2014 railway incident in France

The Annot derailment occurred on 8 February 2014 when a train travelling from Nice to Digne-les-Bains on the Chemins de Fer de Provence was hit by a rock which fell down a mountain side. Both vehicles of the train were derailed, killing two people and injuring 20 others.

==Derailment==
At 11:10 local time (10:10 UTC) on 8 February 2014, the 09:25 passenger train travelling from Nice to Digne-les-Bains operated by the Chemins de Fer de Provence was derailed when it was struck by a 10 tonne boulder which fell down a mountain and hit the train as it was passing. Two people were killed and 20 were injured. Both victims were travelling in the part of the train that was struck by the debris. The train was carrying 34 passengers in addition to the driver. The train involved was an AMP800 diesel multiple unit.

The crash occurred in a remote location between Annot and Saint-Benoît, Alpes-de-Haute-Provence. Two helicopters were sent to the scene, as well as 110 firefighters in 32 vehicles. Those not requiring medical attention were evacuated to Annot. The two dead were a 49-year-old Russian national and an 82-year-old French national, both female. Four people remained in hospital at least overnight.

==Investigation==
An investigation into the crash was begun by the French Land Transport Accident Investigation Bureau (BEA-TT) and the Institut de recherche criminelle de la gendarmerie nationale (IRCGN) on 9 February. The scene was scanned with lasers and a 3D computer generated recreation of the accident was made to assist with the investigation. The line was to remain closed whilst the investigation continued, with no firm date set for reopening. It was reported that the weather in the preceding days had been alternating between rain and snow, with the freeze-thaw effect possibly contributing to the cause of the rockfall. The two train event recorders were retrieved from the wreckage of the train on 18 February.

────────────────────

▶ [TASK]:
Continue the Annot derailment article, starting after its final sentence.

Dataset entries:
────────────────────

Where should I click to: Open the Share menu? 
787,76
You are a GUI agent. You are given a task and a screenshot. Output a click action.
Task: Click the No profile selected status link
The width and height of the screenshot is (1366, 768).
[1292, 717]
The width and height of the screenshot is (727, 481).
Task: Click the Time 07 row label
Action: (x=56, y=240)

────────────────────

▶ [ANSWER FOR THE TASK]:
==Aftermath==
As of 25 February 2014, the railway was still closed; Route nationale 202 (RN 202), which was below the railway, was also closed, as it had been since the derailment. This resulted in numerous and diverse transport problems in the small towns in the area. A mayors' meeting scheduled for 26 February at Dignes was to call for a quick RN 202 reopening.

==Similar incidents==
- 1 January 1883 – At Vriog, Merionethshire, United Kingdom, the locomotive of a Cambrian Railways passenger train was struck by falling rocks and pushed into the Irish Sea. Both engine crew were killed. The first carriage was derailed, but there were no injuries amongst the passengers.
- 4 March 1933 – At Vriog, the locomotive of a Great Western Railway freight train is struck by falling rocks and pushed into the Irish Sea. Both engine crew are killed.
- 13 August 2014 – At Tiefencastel, Switzerland, a passenger train was derailed by a landslide that struck the train. Eleven people were injured.